Sergio Lamucci: O câmbio mais valorizado e a inflação

A valorização do câmbio se intensificou nas últimas semanas. Com o movimento, o dólar enfim caiu abaixo de R$ 5. Num cenário de inflação resistente, a moeda americana nesses níveis ajuda a aliviar parte das pressões sobre os preços, embora não deva impedir que o Índice Nacional de Preços ao Consumidor Amplo (IPCA) feche o ano na casa de 6%, bem acima da meta de 2021, de 3,75%. É um fator favorável para a dinâmica inflacionária, num ambiente marcado por alta forte de preços administrados, como tarifas de energia elétrica, avanço expressivo dos bens industriais, commodities caras e expectativa de retomada mais firme dos reajustes de serviços, com a reabertura da economia.

O dólar chegou a se aproximar de R$ 5,80 em março e aos poucos perdeu ímpeto, caindo com mais força a partir de meados de abril. Três fatores em especial têm contribuído para o movimento de queda da moeda americana: o elevado nível de preços de commodities, que dão fôlego às exportações brasileiras, o ciclo de alta dos juros promovido pelo Banco Central (BC), elevando a diferença entre as taxas internas e externas, e a melhora da percepção sobre a trajetória de curto prazo das contas públicas.

Por essa combinação de fatores, pode haver espaço para recuos adicionais do dólar.

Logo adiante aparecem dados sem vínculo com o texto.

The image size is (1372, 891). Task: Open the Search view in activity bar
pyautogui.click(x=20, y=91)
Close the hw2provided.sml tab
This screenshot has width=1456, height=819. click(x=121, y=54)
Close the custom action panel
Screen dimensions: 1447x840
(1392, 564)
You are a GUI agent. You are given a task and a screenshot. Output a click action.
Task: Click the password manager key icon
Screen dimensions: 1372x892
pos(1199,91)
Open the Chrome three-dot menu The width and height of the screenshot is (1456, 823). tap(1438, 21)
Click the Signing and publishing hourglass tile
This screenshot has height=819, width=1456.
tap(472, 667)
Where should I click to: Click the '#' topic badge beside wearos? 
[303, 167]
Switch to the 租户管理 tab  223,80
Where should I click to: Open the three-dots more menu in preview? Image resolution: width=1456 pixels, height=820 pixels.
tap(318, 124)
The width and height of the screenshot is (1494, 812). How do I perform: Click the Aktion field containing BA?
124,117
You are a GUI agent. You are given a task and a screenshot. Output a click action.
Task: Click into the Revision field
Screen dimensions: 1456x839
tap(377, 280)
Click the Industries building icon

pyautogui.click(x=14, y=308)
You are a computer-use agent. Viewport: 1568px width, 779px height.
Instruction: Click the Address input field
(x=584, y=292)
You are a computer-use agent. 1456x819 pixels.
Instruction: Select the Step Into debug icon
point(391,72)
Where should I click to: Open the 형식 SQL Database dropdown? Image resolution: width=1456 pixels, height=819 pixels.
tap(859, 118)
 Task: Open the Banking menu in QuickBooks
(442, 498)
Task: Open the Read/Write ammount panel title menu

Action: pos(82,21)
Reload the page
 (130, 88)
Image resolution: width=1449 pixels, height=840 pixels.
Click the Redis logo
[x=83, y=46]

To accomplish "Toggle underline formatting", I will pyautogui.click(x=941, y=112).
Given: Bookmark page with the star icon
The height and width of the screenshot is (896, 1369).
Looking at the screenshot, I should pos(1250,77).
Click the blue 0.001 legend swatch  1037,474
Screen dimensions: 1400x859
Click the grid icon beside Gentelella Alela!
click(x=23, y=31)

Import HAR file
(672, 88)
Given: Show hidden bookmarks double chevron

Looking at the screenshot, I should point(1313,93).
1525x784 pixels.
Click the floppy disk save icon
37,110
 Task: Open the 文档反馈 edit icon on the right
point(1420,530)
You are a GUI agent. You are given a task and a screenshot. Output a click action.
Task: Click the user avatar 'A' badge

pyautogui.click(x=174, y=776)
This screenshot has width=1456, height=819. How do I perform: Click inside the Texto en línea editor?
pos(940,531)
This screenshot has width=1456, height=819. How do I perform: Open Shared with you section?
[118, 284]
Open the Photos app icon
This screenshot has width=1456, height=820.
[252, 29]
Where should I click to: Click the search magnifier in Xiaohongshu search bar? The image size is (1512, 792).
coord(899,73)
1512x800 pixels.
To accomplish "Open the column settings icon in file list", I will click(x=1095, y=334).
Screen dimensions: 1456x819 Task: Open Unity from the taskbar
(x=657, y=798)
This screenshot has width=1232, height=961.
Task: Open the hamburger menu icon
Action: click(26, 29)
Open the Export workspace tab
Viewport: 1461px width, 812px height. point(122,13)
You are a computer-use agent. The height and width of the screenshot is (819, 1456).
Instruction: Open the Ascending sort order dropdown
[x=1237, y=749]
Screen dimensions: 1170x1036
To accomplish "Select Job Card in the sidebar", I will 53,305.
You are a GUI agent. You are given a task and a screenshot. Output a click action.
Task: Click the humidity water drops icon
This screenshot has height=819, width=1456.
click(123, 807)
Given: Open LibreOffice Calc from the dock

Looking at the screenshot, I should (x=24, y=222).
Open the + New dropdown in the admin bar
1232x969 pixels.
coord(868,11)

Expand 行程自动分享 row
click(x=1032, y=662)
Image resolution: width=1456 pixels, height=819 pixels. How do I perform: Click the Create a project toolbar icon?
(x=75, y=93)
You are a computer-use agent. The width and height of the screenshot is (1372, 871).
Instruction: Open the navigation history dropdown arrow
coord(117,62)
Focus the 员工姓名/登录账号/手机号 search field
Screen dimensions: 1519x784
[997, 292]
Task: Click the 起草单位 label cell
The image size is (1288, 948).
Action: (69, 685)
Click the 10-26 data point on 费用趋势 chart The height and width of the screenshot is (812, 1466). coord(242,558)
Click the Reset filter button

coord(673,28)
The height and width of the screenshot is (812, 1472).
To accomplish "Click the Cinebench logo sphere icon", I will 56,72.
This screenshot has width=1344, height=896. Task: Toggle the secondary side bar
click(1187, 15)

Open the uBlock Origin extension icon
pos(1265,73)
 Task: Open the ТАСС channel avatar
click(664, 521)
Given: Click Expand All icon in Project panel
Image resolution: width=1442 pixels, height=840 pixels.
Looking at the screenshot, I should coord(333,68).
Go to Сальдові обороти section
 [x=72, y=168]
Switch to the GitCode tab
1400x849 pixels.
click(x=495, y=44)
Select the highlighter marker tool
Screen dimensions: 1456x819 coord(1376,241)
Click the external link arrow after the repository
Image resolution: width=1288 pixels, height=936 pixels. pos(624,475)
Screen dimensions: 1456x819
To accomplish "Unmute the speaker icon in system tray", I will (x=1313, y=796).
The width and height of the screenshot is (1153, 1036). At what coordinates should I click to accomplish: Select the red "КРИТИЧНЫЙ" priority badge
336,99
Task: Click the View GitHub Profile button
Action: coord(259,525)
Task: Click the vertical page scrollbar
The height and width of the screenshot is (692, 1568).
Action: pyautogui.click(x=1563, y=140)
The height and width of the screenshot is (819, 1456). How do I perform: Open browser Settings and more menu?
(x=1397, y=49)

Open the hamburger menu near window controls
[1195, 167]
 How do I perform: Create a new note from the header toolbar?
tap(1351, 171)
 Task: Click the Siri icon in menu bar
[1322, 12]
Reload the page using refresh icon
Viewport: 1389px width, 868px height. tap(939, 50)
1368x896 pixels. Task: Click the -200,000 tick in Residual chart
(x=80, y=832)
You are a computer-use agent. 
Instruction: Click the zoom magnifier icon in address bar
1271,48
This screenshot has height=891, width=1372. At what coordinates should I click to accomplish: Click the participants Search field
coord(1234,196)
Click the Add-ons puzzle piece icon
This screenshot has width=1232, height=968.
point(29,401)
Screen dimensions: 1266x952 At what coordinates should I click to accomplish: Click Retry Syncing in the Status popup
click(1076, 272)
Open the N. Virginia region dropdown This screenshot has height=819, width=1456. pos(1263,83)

O economista-chefe do Instituto de Finanças Internacionais (IIF, na sigla em inglês), Robin Brooks, repete constantemente que a entidade vê R$ 4,50 como o valor justo para o câmbio brasileiro. A turbulência política até as eleições, porém, tende a se manter forte, o que leva alguns analistas a prever que o dólar não terminará o ano abaixo de R$ 5. O economista-chefe da MB Associados, Sergio Vale, vê a moeda em R$ 5,30 no fim deste ano e em R$ 5,60 no fim do ano que vem por esse motivo.

A A.C. Pastore & Associados, por sua vez, prevê um câmbio de R$ 5,20 na média de 2021 e também na de 2022. Na visão da consultoria do ex-presidente do BC Affonso Celso Pastore, crescerá a percepção de risco fiscal por causa das eleições do ano que vem, o que levará a um câmbio um pouco mais depreciado do que hoje.

Já o efeito dos preços de commodities e o nível mais elevado dos juros apontam para um nível mais valorizado do câmbio por mais tempo. A A.C. Pastore, por exemplo, projeta um saldo comercial de US$ 85 bilhões neste ano, com um superávit em conta corrente (o resultado das transações de bens, serviços e rendas do país com o exterior) de US$ 38 bilhões, ou 2,3% do PIB. Para 2022, o saldo da balança deve ficar em US$ 83 bilhões, estima a consultoria. Com peso de dois terços nas exportações brasileiras, as commodities nas alturas levaram os termos de troca (a relação entre preços de vendas e compras externas) para níveis próximos aos registrados em 2011, o pico histórico desse indicador.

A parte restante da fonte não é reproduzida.